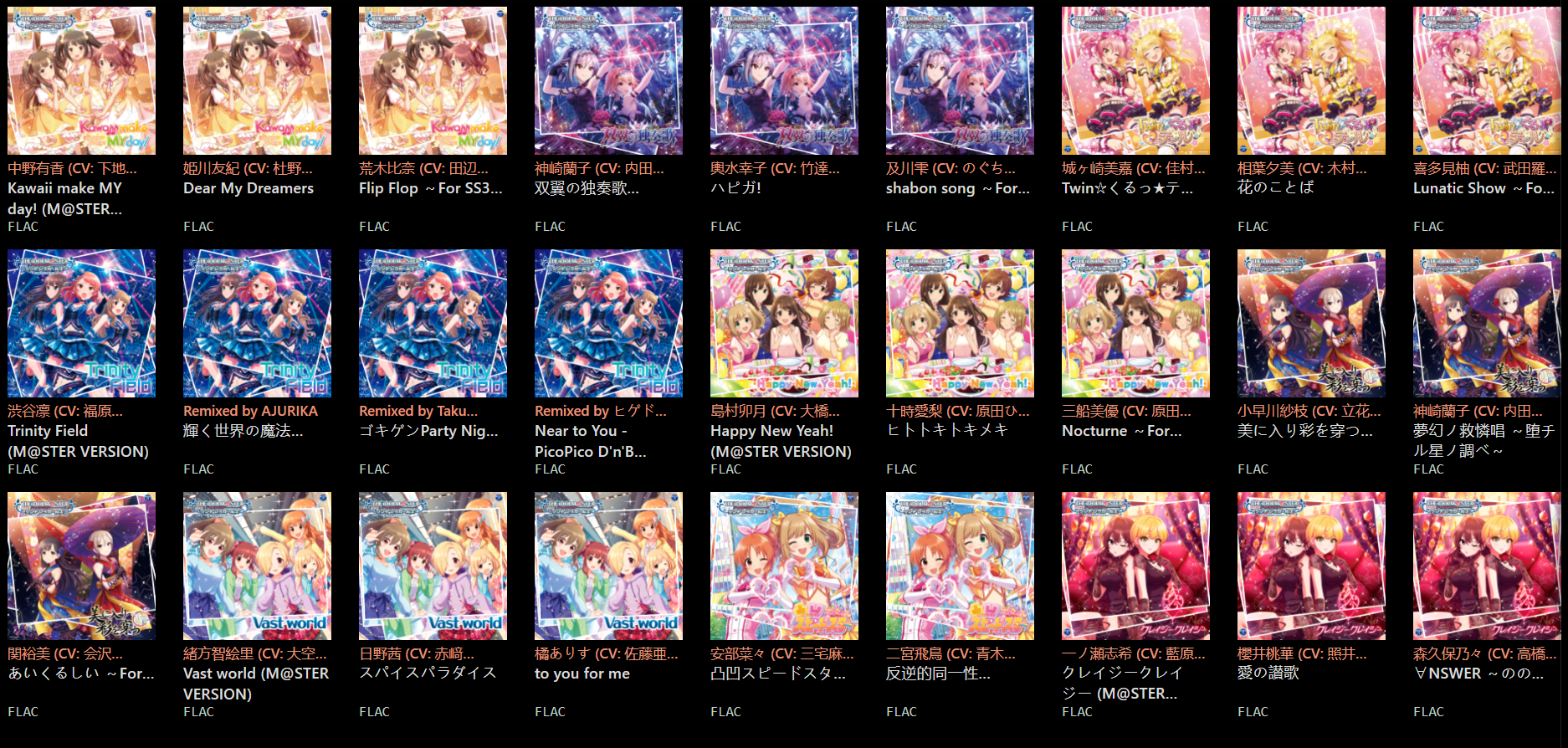Screen dimensions: 1568x748
Task: Open the Kawaii make MY day! album cover
Action: tap(81, 80)
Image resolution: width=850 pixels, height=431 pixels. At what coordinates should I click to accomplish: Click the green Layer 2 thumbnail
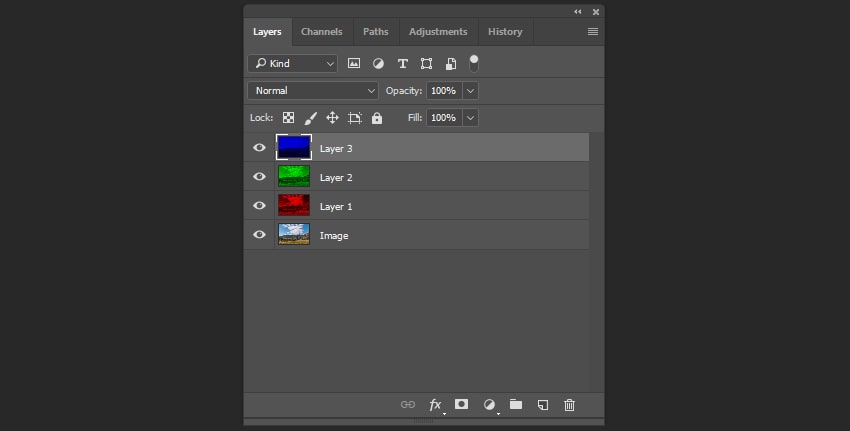click(294, 177)
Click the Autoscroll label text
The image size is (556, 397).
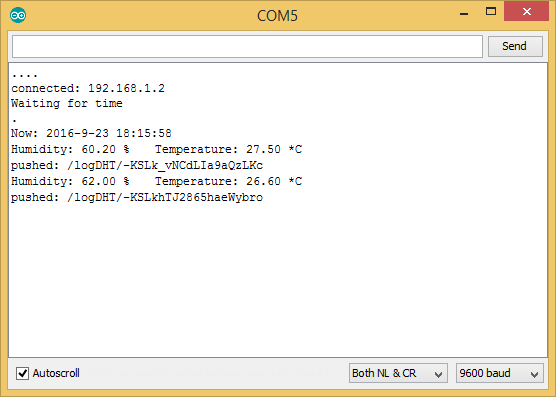56,373
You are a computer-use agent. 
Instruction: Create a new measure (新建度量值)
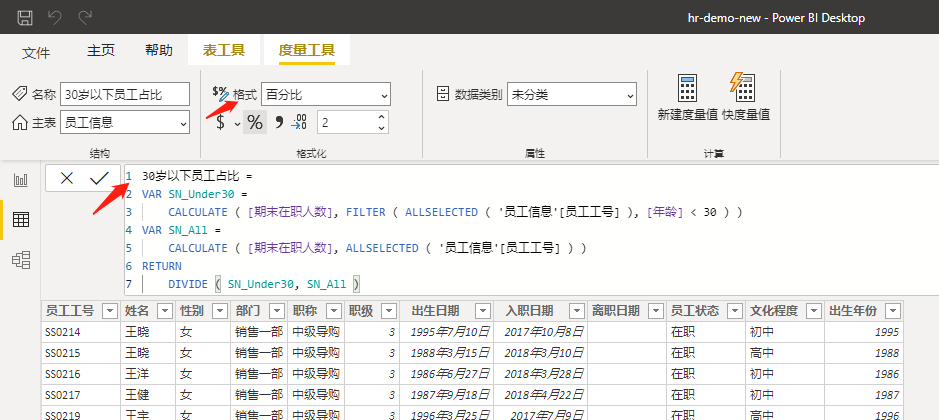pos(687,98)
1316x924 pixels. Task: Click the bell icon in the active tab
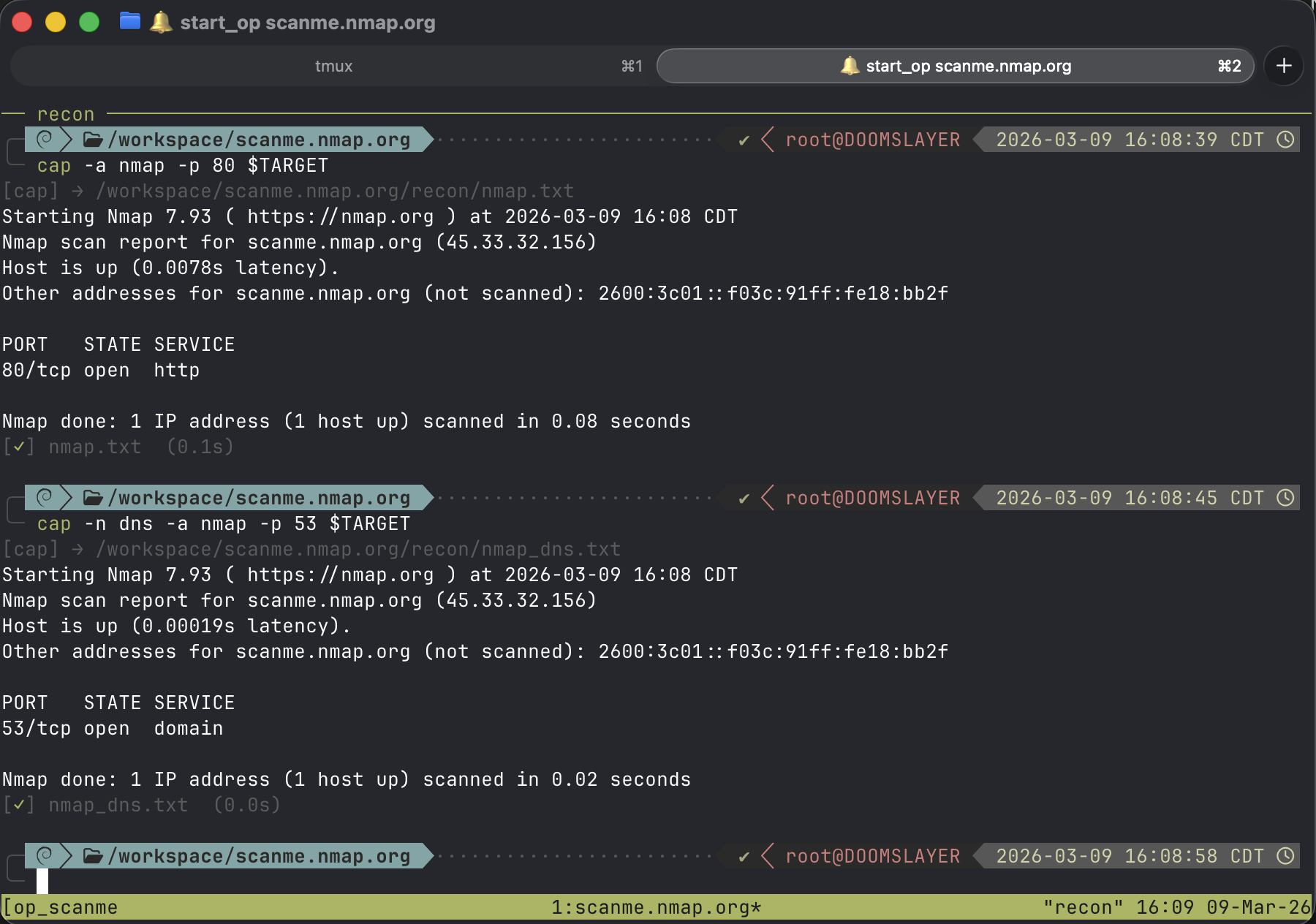tap(849, 66)
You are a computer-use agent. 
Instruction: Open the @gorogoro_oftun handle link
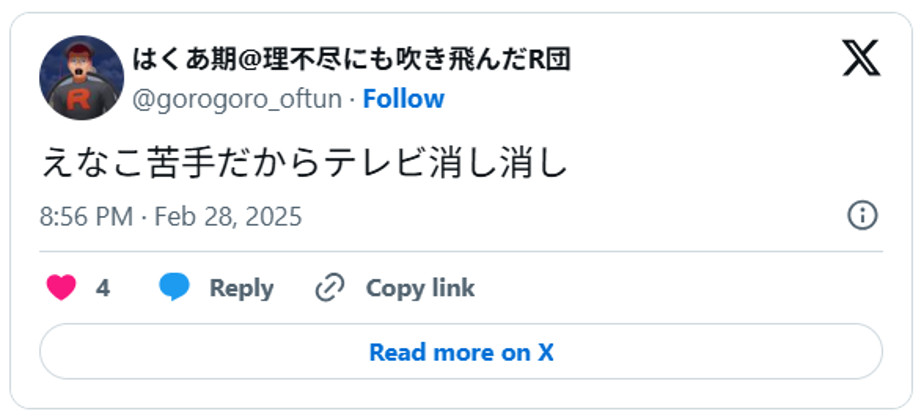click(237, 99)
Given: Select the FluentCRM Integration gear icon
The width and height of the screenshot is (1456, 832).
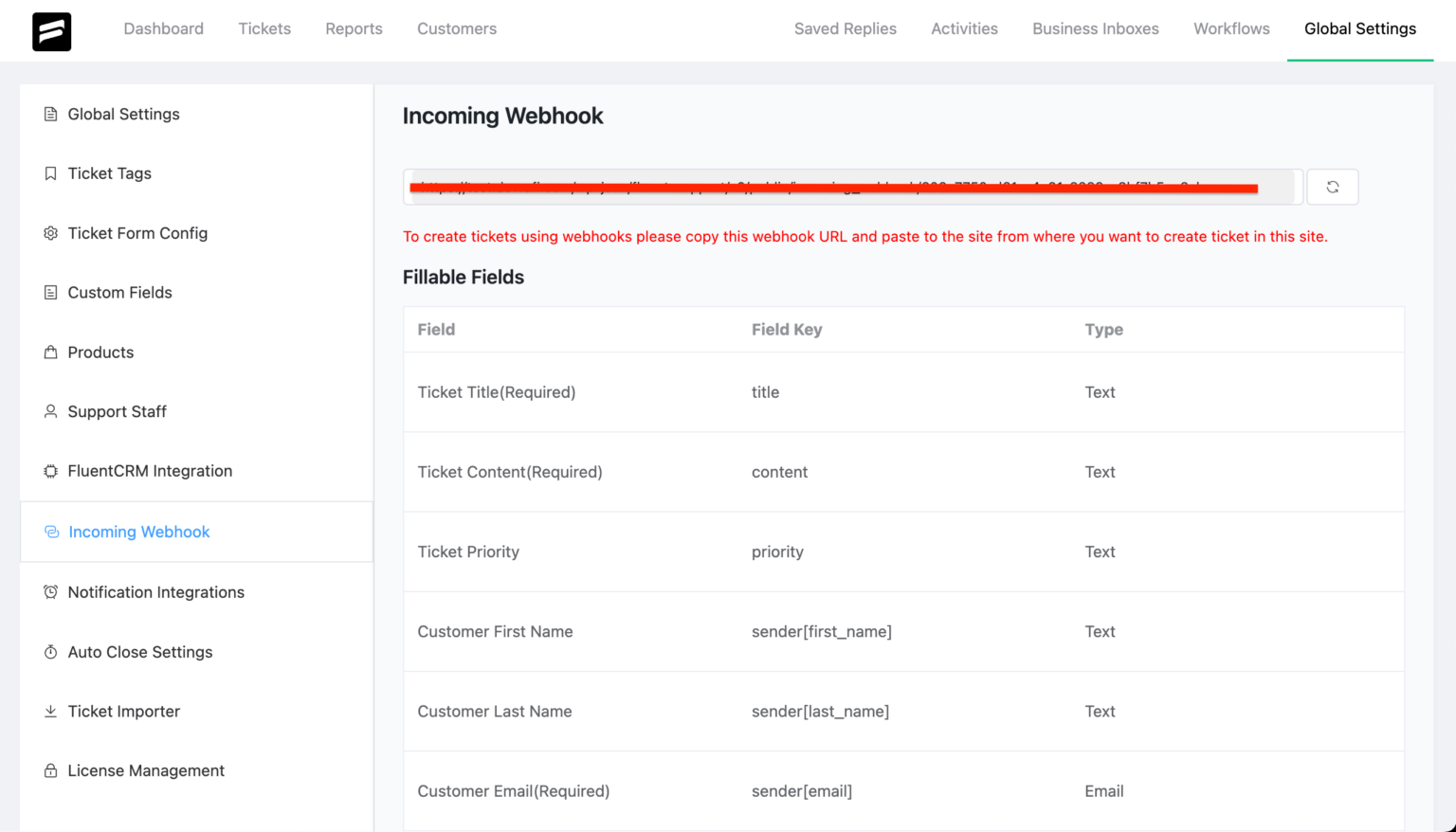Looking at the screenshot, I should coord(50,471).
==================================================
# [Work item]
Copy exactly the lines from the line containing "1316x924 pixels. Task: Click" through the last line of the records above, both included, and leave out any pictures.

# [Answer section]
1316x924 pixels. Task: Click the bell icon in the active tab
tap(849, 66)
You are a computer-use agent. 
Instruction: Open the @gorogoro_oftun handle link
click(237, 99)
Given: Select the FluentCRM Integration gear icon
The width and height of the screenshot is (1456, 832).
Looking at the screenshot, I should coord(50,471).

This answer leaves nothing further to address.